Hannah nodded. Frank and Ephraim had probably told her a fairly accurate version of the story, just put their own twist on things.

“She thought they were going to shoot me. If she’d understood what they were talking about it wouldn’t have made any difference. She’s not in favor of having my skull split with a rifle butt either. So she kneed Eph, ran out, pulled me off. I got mad, grabbed her and drug her over to Eph and reamed him out for letting her go.

“I kind of noticed he was red in the face and hunched over at the time but didn’t pay much mind. If you’d been there you’d have been laughing so hard you couldn’t stand. Best part was when she apologized. Said she only gave him ‘a little tap.’”

Hannah did laugh at this. Enjoying the conversation thoroughly now, she asked about the last incident. “Luke and Pete claim you told them she beat you once. Pounded your back with her fists.”

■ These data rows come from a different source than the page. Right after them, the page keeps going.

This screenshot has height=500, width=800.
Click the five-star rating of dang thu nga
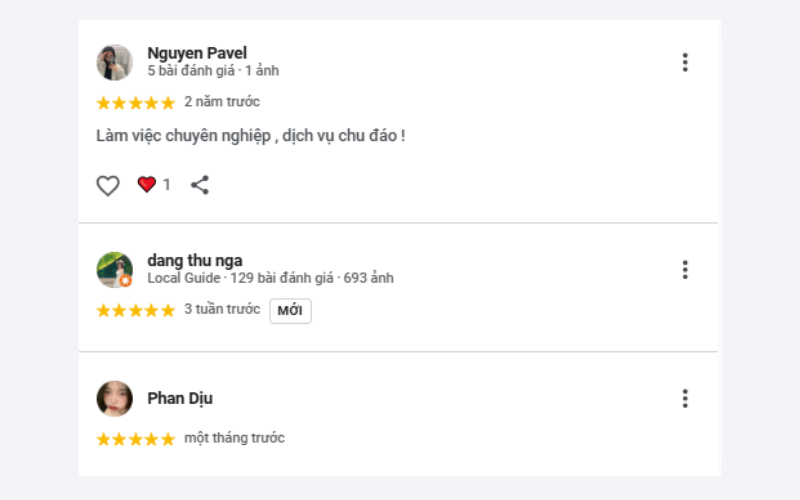[135, 310]
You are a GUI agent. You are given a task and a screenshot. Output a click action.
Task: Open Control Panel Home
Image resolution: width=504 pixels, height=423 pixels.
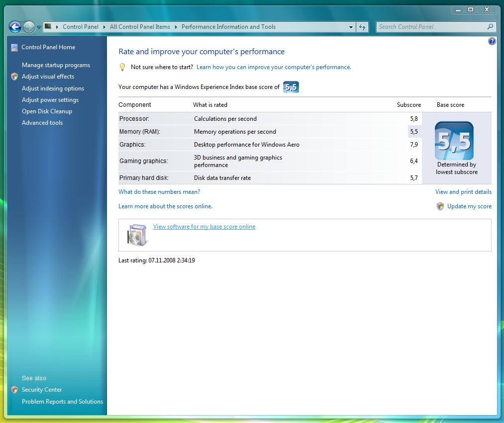coord(48,47)
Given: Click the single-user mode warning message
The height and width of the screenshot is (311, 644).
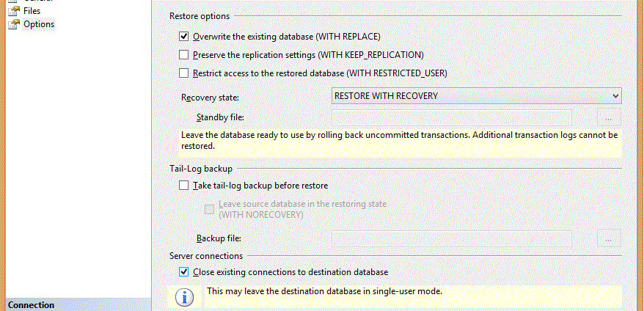Looking at the screenshot, I should point(324,291).
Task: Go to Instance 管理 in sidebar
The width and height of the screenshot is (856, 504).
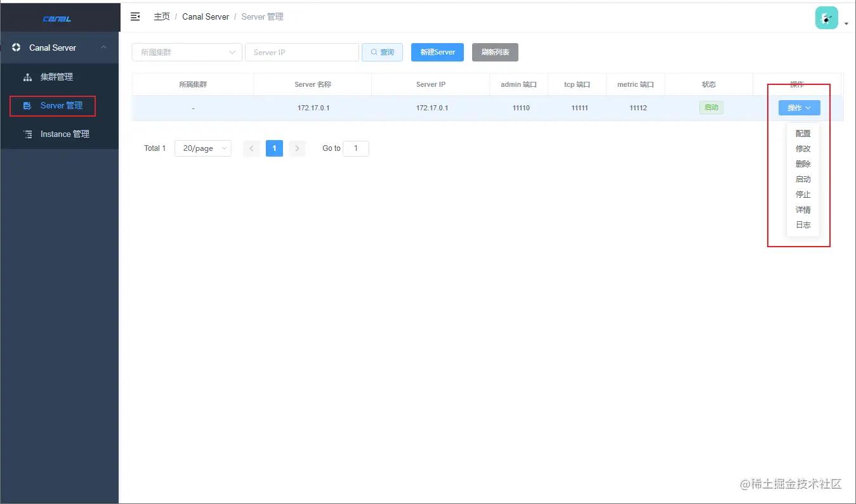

His nephews were overdue for a hard lesson in discretion Cord thought. Then again, there was no harm telling Hannah as much as he’d told Luke and Pete. “Yeah, she did. I turned my back on her once too often.”

“So what did you do?”

“Turned around.”

She laughed a second time, then leaned forward and kissed his cheek and hugged him. “Well, dear, one thing I know already. That woman has to have something to do with the fact you’re sitting there looking like a cat with cream on his whiskers, and I’m going to love her like a daughter even if she pounds on me.” She went back to the kitchen then, smiling broadly.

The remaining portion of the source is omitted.